**TEXTE FOURNI:**
"Une brève histoire du temps"
Publié : 23 juin 2006
Un commentaire de Maldoror posté sur l'actu : "Actuchomage : le bilan de deux ans de mobilisation".
http://www.actuchomage.org/modules.php? ... e&sid=1902
…/…
Maldoror écrit :
Point n'ai-je dit que la ringardise était la ligne politique d'APNEE, j'ai dit qu'elle en était le risque.
Cette histoire de chômage incite à penser plus haut que de réclamer du travail ou autre foutaise. Du travail il n'y en a plus, c'est une espèce en voie de disparition (c-f Jeremy Rifkin), et je ne vois pas trop l'intérêt de créer des "réserves naturelles" de fonctionnaires comme il y a des réserves d'indiens aux USA.
Il ne peut y avoir de critique du chômage sans que cela débouche sur une critique du travail et, par extension, sur une réflexion sur le temps telle qu'elle avait été amorcée par ces grands visionnaires que furent Raoul Vaneigem et Guy Debord (entre autres).
En effet la course à la transformation du sur-travail en non travail par les amméliorations techniques ou gestionnaires de la production fit que
1. un nombre devenu dérisoire de producteurs suffit à la production
2. la spécialisation devient non plus régionale mais planétaire même si certains feignent d'ignorer que la mondialisation de date pas d'hier et qu'elle remonte à l'époque où la machine à vapeur a permis aux bateaux de ne plus dépendre des "vents du commerce" (trade winds, autrement dit les alizés)
Ce temps libéré qui aurait dû faire le bonheur de l'humanité ne le fit pas. Non seulement l'idéologie religieuse sado-masochiste du christianisme fustigea les "fainéants" puique 'l'oisiveté était la mère de tous les vices", mais les chômeurs furent privés de toute reconnaissance sociale pour ne devenir plus qu'une caste digne des intouchables à ceci près qu'elle n'est pas tout à fait héréditaire.
"Nous n'avons rien à nous que le temps,
dont jouissent ceux mêmes qui n'ont point
de demeure."
Balthasar Gracian (L'Homme de cour)

**EXTRAIT DES DONNÉES:**
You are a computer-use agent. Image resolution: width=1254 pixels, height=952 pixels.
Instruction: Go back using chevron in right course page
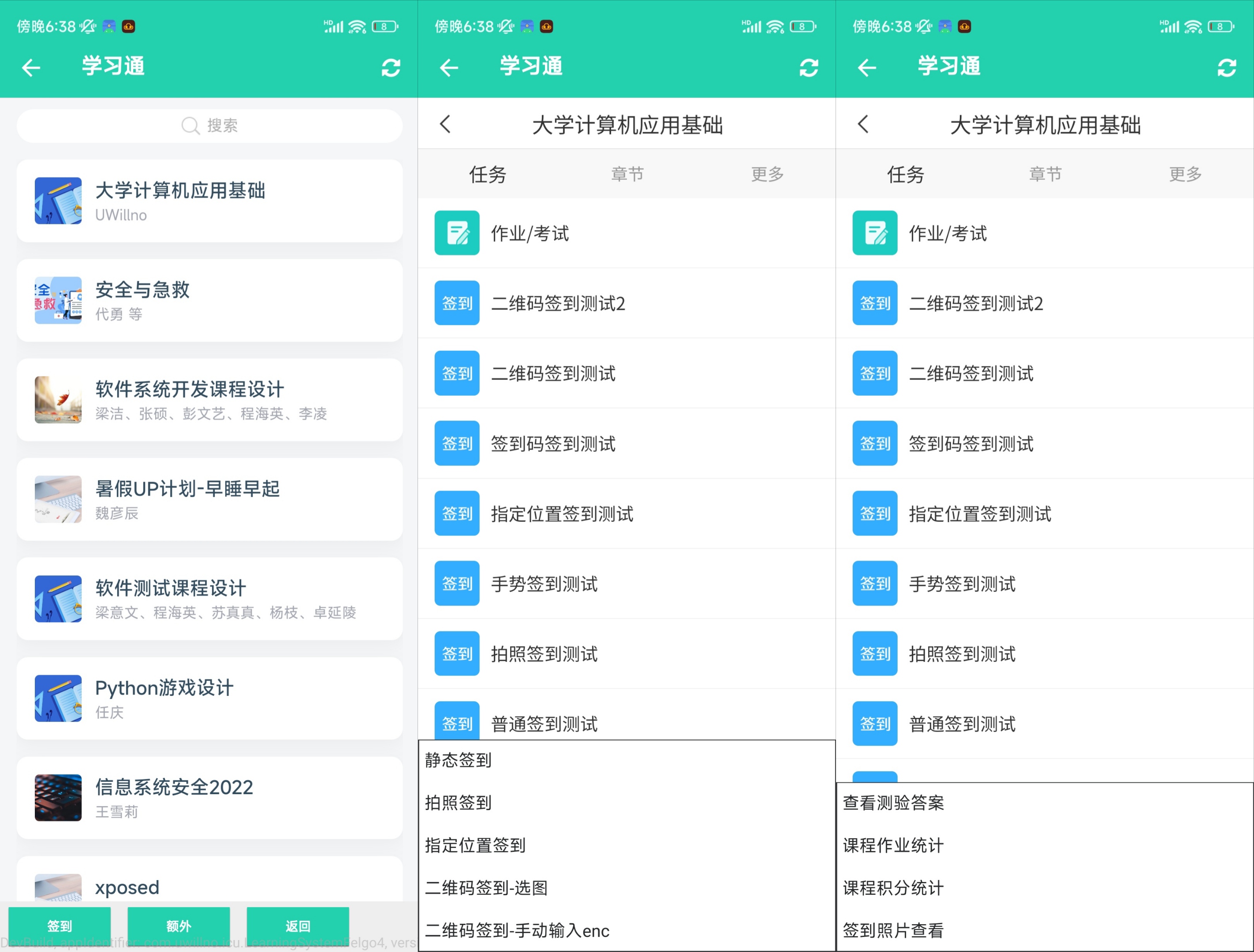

**CONSIGNE:**
Répondez d'après le texte fourni :
(a) À quelle date le texte a-t-il été publié ?
(b) Quelle invention a permis aux bateaux de ne plus dépendre des « vents du commerce » ?
(c) De quel auteur et de quel ouvrage provient la citation finale sur le temps ?
Le matériel n'a aucun lien avec le texte fourni.

**RÉPONSE:**
(a) Le 23 juin 2006.
(b) La machine à vapeur.
(c) De Balthasar Gracian, dans *L'Homme de cour*.